Die Menschen seien am Sonntag im Ort Moe Bye nahe der Grenze zwischen den Staaten Shan und Kayah getötet worden, als Widerstandskämpfer eine Polizeistation eingenommen hätten, berichteten mehrere örtliche Medien. Vier Polizisten seien in Gewahrsam genommen worden. Seit dem Putsch der Generäle in dem südostasiatischen Land Anfang Februar geht die neue Führung hart gegen Gegner vor. Nach Angaben des Lehrerverbands wurden seit mehreren Wochen mehr als 125.900 Lehrkräfte an Schulen von der Junta vom Dienst suspendiert. An Universitäten sollen demnach rund 19.500 Mitarbeiter betroffen sein. Sie hätten sich geweigert, unter den Putschisten zu arbeiten. Viele von ihnen haben sich der "Bewegung des zivilen Ungehorsams" (CDM) angeschlossen, die für eine Rückkehr zur Demokratie kämpft. Wenige Tage vor Beginn des neuen Schuljahrs weigern sich vielerorts Schüler und Eltern, zur Schule zurückzukehren. Auch am Sonntag gab es landesweit Proteste gegen den Putsch.
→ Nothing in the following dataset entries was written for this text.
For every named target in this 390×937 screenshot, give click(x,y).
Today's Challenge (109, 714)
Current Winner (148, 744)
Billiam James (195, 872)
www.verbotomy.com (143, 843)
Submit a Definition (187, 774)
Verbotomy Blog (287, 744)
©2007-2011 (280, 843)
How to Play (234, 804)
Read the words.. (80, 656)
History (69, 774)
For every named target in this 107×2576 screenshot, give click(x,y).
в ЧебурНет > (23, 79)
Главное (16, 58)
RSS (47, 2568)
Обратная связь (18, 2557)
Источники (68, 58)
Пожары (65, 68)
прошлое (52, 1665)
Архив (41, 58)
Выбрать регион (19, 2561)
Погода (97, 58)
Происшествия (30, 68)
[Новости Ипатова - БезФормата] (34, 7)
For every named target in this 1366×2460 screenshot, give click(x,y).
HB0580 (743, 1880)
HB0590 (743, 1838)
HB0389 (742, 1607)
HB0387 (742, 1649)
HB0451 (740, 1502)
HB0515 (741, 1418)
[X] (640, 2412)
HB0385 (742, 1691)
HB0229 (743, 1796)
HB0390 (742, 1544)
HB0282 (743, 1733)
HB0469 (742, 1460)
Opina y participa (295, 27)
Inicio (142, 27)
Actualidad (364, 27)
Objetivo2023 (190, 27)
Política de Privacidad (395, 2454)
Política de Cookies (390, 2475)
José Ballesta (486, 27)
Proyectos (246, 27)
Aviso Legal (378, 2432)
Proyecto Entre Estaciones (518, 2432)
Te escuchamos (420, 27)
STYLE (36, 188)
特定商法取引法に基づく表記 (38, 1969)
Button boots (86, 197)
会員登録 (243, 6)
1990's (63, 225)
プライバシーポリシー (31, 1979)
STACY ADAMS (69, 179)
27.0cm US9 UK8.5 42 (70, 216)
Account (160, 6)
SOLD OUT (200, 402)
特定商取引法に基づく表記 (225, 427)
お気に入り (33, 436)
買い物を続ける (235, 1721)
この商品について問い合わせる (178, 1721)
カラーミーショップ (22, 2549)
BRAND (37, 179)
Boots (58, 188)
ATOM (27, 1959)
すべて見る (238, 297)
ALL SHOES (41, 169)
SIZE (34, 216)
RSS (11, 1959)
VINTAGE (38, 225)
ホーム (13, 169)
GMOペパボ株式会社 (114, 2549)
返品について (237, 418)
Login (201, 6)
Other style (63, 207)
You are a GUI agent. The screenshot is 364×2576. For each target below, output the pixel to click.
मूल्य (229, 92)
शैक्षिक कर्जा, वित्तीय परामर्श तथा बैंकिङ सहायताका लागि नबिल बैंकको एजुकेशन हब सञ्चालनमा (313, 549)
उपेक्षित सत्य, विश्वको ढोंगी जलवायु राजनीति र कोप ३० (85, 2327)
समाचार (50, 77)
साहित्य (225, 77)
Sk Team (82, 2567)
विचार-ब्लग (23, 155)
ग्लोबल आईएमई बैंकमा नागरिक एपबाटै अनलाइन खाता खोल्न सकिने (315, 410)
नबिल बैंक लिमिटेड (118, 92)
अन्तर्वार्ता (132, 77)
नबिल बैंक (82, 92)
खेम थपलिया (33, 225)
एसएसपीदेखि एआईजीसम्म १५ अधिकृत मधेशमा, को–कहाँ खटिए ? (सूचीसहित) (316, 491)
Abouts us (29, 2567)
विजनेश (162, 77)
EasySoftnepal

Indes kritisierte die Europäische Union (EU) die Ankündigung der Junta, die Partei der entmachteten Regierungschefin Aung San Suu Kyi wegen angeblichen Wahlbetrugs auflösen zu wollen. Sollte dieses Vorhaben umgesetzt werden, "würde dies einmal mehr die unverhohlene Missachtung des Willens des myanmarischen Volkes und der Rechtsstaatlichkeit durch die Junta zeigen", teilte ein Sprecher des EU-Außenbeauftragten Josep Borrell am Sonntag mit.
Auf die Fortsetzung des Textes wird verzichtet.